María Matilde Muñoz Cazorla
Hallan los restos mortales de Mati, la turista española que desapareció en Indonesia a principios de julio
El cadáver ha sido encontrado enterrado en una playa de una zona cercana a la que le perdió la pista y han sido detenidas dos personas relacionadas con este hallazgo
Este sábado, la policía de Indonesia ha hallado el cuerpo sin vida de María Matilde Muñoz Cazorla, –más conocida como Mati– la turista española de 72 años que llevaba desaparecida en Lombok (Indonesia) desde finales de junio, según han confirmado a Efe el encargado del caso y un familiar de la víctima desde la comisaría del país.
El cadáver ha sido encontrado enterrado en una playa de una zona cercana a la que le perdió la pista y han sido detenidas dos personas relacionadas con este hallazgo, que podría tener tintes homicidas, ha comentado a Europa Press un miembro de la familia.
La viajera Matilde Muñoz llevaba cuatro años alojándose en el Hotel Bumi Aditya, en la zona costera de Senggigi de la isla de Lombok. Era uno de sus lugares preferidos para disfrutar. De hecho, aseguraron fuentes cercanas a Efe, siempre elegía la misma habitación, la 107.
Hace dos meses, concretamente el 29 de junio, Mati mandó a su cuñado un audio felicitándole el cumpleaños, desde ese momento, no volvieron a saber nada más de ella. Sus amigos tampoco tenían noticias. Al pasar los días y no conocer nada un nuevo de ella, su sobrino Ignacio Vilariño denunció su desaparición. En ese momento, Olga (una de sus amigas) y otros conocidos y familiares hicieron todo lo que estaba en su mano para que alguien hiciera algo para localizarla, tanto en Indonesia como en España. No hubo suerte.
Tras lo ocurrido, y el aviso de los familiares, la Embajada Española en Indonesia pidió ayuda a las autoridades del país asiático, y la policía abrió una investigación. Sin embargo, la situación no se movilizó. Olga informó enfadada que no interrogaron a nadie. Además, el hotel donde se hospedaba su amiga enseñó «a los agentes la habitación 110, cuando Mati siempre se alojaba en la 107».
Al ver que no estaban haciendo nada para que la investigación avanzase, los familiares decidieron mandar a un conocido al hotel. Allí, ya en la misma habitación en la que se había hospedado Mati, encontró el pendiente de la mujer, y también comunicó que no había televisión en su habitación. Esto último les pareció extraño, ya que los trabajadores aseguraron que nunca había habido una, pero las fotos que ella había mandado mostraban lo contrario.

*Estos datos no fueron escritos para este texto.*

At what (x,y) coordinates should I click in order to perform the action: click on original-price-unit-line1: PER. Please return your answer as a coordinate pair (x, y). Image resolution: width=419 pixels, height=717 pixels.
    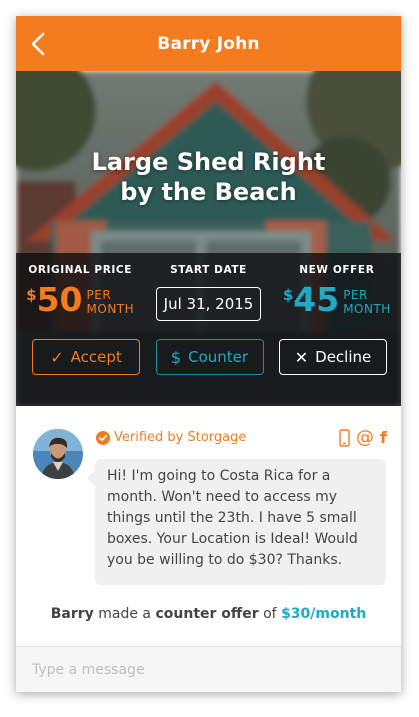
    Looking at the image, I should click on (99, 295).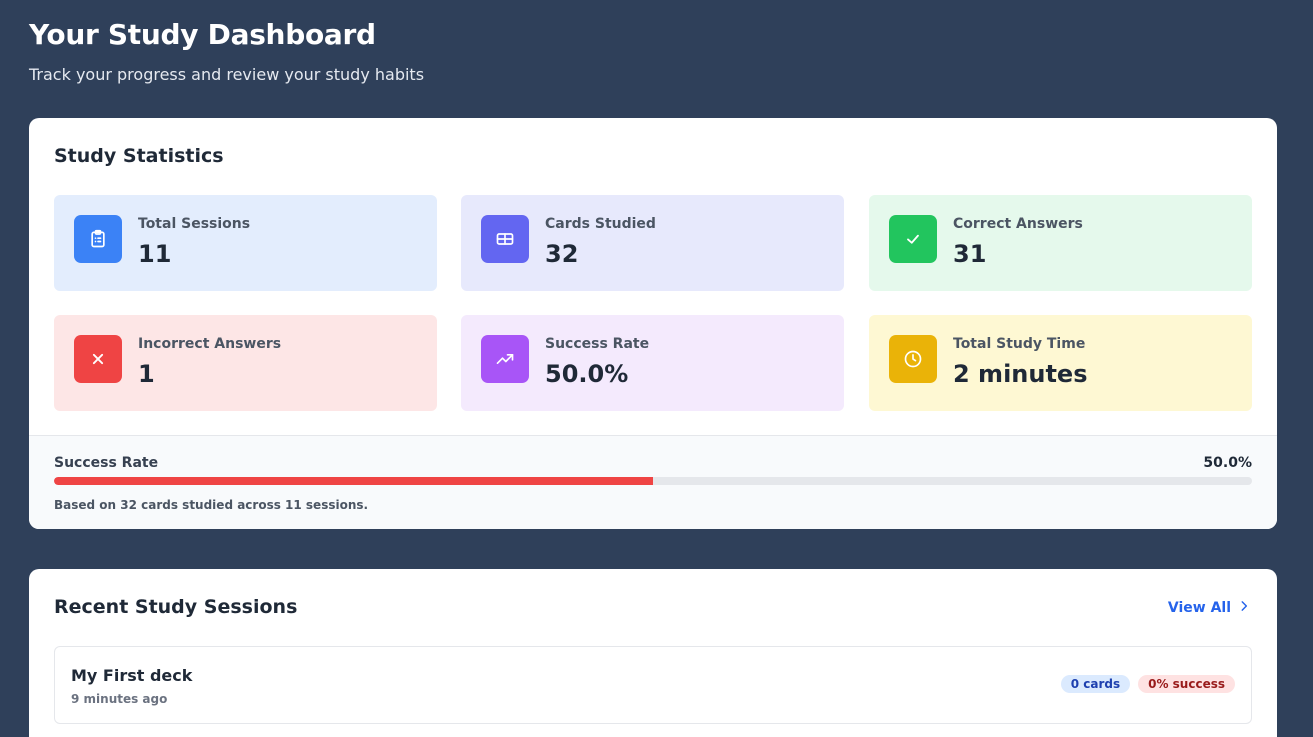 This screenshot has height=737, width=1313. Describe the element at coordinates (106, 463) in the screenshot. I see `progress-label: Success Rate` at that location. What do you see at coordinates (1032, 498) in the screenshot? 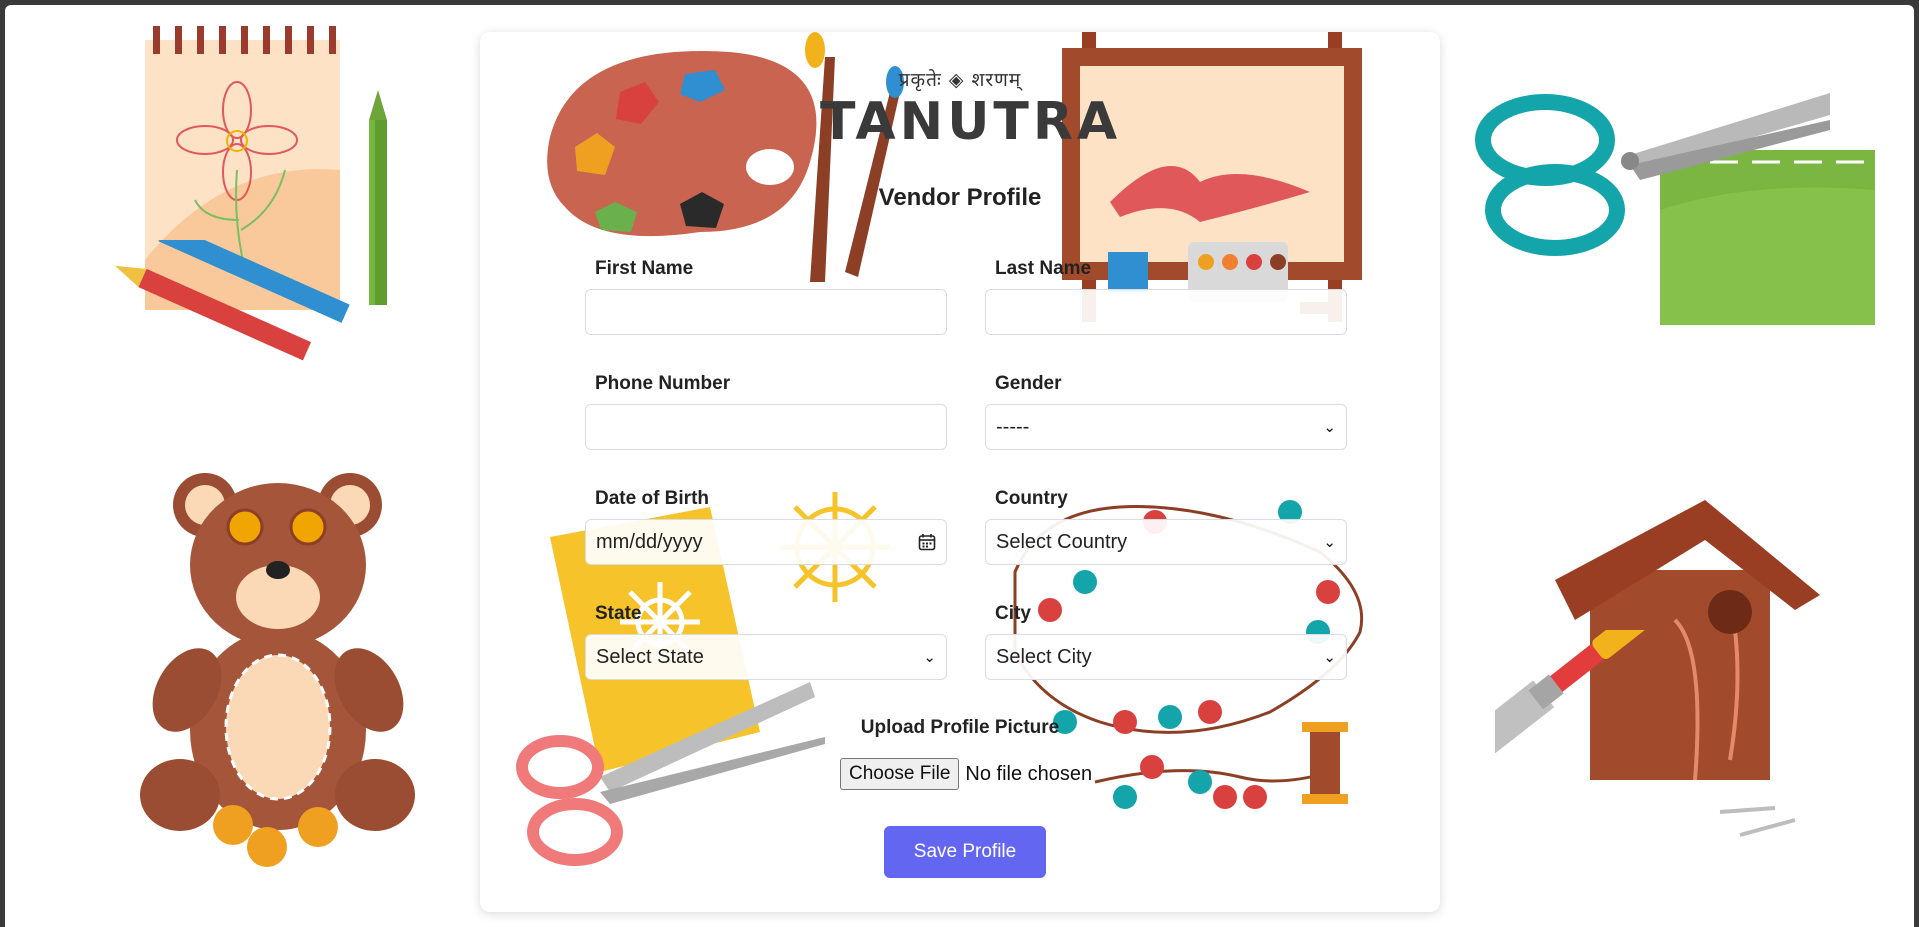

Olga tampoco entendió como era posible que, el pasado 24 de agosto, –casi dos meses después de su desaparición– los trabajadores del hotel llamaran a la policía indonesia para decir que habían encontrado la mochila y otras pertenencias de la desaparecida en un contenedor. «¿Un mes y medio después? ¿Cada cuánto recogen las basuras?», se preguntaba Olga. Curiosamente, señaló a Efe, entre sus pertenencias no aparecieron ni el pasaporte, ni la tarjeta visa, ni el móvil.
Otro aspecto que alimenta las sospechas de sus amigos y familiares es que la contable del hotel, Mala, con quien la gallega tenía buen trato desde hacía años, les dijo que Mati le mandó un mensaje diciéndole que estaba en Laos y que se quedaría allí dos semanas. Este texto, aseguró Olga, estaba escrito «en dos frases llenas de faltas cuando Mati escribía perfectamente en inglés».